Students with special needs bring loud protest to city hall

Image | Kayla Woods and Tim Simmons

Caption: A tearful Kayla Woods, 18, appeals to school board trustee Tim Simmons to have a separate vocational school for students with special needs. (Samantha Craggs/CBC)

The voice of Jordan Williams permeated a Hamilton school board meeting Monday as he stood atop a snow bank outside with a megaphone.
First he called to the director of education.
“Mr. John Malloy, if you can hear me, come outside,” he shouted.
Then he set his sights on the city’s mayor.
“Where is the mayor Bob Bratina?” he called. “He said he would come to greet us.”

Image | Jordan Williams

Caption: Jordan Williams, 18, led the protest against the dismantling of the vocational school system. (Samantha Craggs/CBC)

Neither of the men appeared in the bitter cold outside city hall on Monday night. But the student voice was heard as a group of about 60 students and supporters from Parkview Secondary School gathered to protest the school’s closure.
The vocational high school, which serves about 230 students with special needs, is set to close in June. That school and nearby King George elementary will be demolished and become the home of a new north-end high school. Parking will be nearby at the site of another former high school, Scott Park.
In the short term, Parkview students will go to either their closest high school, nearby Delta Secondary or Mountain, the board's other vocational school, which is set to close in 2017. Next year, Mountain will stop accepting Grade 9 students, with the school slowly being phased out.
Whatever option students choose, it will soon mean the end of a dedicated vocational high schools in Hamilton. Future students will attend an integrated composite school.
That makes Parkview students anxious, said Williams, the school president.
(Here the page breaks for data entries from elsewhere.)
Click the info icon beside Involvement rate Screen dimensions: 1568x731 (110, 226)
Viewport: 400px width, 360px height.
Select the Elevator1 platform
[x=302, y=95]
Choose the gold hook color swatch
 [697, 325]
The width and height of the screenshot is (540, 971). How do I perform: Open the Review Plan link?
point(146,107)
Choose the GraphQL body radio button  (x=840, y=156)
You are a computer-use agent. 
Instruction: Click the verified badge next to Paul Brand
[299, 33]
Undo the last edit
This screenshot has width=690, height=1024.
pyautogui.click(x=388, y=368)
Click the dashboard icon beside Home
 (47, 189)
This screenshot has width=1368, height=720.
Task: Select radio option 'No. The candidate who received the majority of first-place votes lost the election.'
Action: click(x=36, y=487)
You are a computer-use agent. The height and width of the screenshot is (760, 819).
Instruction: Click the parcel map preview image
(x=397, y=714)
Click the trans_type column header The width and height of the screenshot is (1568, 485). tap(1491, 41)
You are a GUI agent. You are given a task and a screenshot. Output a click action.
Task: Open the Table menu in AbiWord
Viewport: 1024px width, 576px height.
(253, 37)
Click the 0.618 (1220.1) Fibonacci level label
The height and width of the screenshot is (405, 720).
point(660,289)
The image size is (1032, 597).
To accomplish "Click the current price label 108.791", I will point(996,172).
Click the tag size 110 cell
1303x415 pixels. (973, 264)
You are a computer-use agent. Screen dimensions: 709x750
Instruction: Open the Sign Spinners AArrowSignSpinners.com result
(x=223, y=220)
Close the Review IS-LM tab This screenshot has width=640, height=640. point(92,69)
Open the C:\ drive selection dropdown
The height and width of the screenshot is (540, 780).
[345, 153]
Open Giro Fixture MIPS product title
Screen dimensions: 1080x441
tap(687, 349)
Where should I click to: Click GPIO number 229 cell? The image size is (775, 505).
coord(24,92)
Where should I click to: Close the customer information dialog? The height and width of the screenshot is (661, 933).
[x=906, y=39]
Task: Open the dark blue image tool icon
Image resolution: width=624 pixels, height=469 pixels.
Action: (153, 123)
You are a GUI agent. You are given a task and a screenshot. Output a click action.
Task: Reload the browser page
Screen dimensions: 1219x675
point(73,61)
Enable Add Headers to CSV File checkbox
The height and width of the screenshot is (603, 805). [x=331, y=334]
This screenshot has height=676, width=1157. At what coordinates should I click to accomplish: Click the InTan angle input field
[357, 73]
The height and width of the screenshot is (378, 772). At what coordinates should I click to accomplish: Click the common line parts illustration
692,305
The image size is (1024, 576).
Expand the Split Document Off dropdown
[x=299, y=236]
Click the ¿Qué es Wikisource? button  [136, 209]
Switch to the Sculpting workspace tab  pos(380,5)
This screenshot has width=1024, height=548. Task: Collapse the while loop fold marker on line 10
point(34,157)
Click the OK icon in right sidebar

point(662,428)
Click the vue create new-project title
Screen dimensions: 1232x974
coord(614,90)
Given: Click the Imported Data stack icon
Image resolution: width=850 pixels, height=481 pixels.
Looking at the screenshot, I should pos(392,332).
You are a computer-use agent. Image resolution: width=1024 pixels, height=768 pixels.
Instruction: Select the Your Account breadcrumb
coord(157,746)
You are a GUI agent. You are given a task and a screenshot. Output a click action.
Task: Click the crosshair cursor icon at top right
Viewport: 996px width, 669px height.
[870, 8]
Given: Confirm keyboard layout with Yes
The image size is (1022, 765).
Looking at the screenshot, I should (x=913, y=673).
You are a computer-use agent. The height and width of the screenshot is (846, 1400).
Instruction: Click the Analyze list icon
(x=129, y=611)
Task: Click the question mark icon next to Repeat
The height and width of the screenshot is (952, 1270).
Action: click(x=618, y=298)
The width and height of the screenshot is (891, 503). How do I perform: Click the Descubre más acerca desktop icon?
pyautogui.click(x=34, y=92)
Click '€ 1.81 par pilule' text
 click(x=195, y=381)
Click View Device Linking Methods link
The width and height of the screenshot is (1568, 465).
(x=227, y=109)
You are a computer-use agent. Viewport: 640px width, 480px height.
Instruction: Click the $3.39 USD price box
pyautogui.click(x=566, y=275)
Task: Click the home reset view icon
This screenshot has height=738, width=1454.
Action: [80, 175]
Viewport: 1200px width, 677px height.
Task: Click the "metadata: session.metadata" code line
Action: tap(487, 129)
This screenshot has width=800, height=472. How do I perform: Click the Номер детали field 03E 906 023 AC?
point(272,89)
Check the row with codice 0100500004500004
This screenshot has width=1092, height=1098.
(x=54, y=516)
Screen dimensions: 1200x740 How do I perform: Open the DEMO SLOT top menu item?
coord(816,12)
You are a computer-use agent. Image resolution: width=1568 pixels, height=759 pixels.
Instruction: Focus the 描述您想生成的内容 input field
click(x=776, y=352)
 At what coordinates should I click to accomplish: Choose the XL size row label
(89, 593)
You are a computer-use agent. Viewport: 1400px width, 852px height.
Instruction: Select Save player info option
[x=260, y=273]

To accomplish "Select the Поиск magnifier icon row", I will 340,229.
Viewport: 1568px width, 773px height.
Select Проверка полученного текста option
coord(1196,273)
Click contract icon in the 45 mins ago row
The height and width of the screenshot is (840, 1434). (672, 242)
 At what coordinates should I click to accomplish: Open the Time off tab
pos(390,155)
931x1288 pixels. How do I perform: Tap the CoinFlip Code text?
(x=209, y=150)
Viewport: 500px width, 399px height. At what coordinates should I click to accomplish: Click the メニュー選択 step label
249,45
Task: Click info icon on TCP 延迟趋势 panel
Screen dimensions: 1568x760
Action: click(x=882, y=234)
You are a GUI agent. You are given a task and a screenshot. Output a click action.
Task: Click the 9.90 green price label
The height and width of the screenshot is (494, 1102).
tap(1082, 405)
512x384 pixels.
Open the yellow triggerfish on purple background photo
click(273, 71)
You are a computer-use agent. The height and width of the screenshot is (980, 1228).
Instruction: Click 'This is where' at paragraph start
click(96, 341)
He led the group in front of city hall that carried signs with messages such as “We want our program.”

Image | Naaman Walters

Caption: Naaman Walters, 15, protests the closure of Parkview Secondary. (Samantha Craggs/CBC)

Tim Simmons, trustee for Ward 3, spent more than half an hour talking to the crowd outside the meeting. School staff will meet with each Parkview student to discuss their needs, he said.
Kayla Wood, 18, was tearful as she made her case to Simmons.
“With the school closing, I don’t think she’ll go to school,” Wood’s mother Heather said. “If there’s not a program in place for her, she will drop out.”
Hamilton-Wentworth District School Board trustees voted in May 2012 to close the school, along with Delta and Sir John A. Macdonald, and build one new high school in the Pan Am precinct.
They also voted to close Hill Park, Barton and Mountain and combine them in one school southeast of the Lincoln Alexander Parkway.
Parkview principal Paul Beattie will become the principal at Mountain Secondary in the fall, chair Jessica Brennan said.
"Senior staff have heard and listened to the concerns of parents and students,” she said.
Williams is glad that existing Parkview students can attend Mountain for the next few years. But he worries that future students will miss what a vocational school has to offer.
“I call it patching the hole in the wall,” he said of the Mountain option. “We need to look at the facts for the other kids.”
The Sherman Hub neighbourhood group is holding a meeting at Parkview on Tuesday evening from 6:30 to 8:30 p.m. to discuss the school. Simmons and Malloy will answer questions from the audience.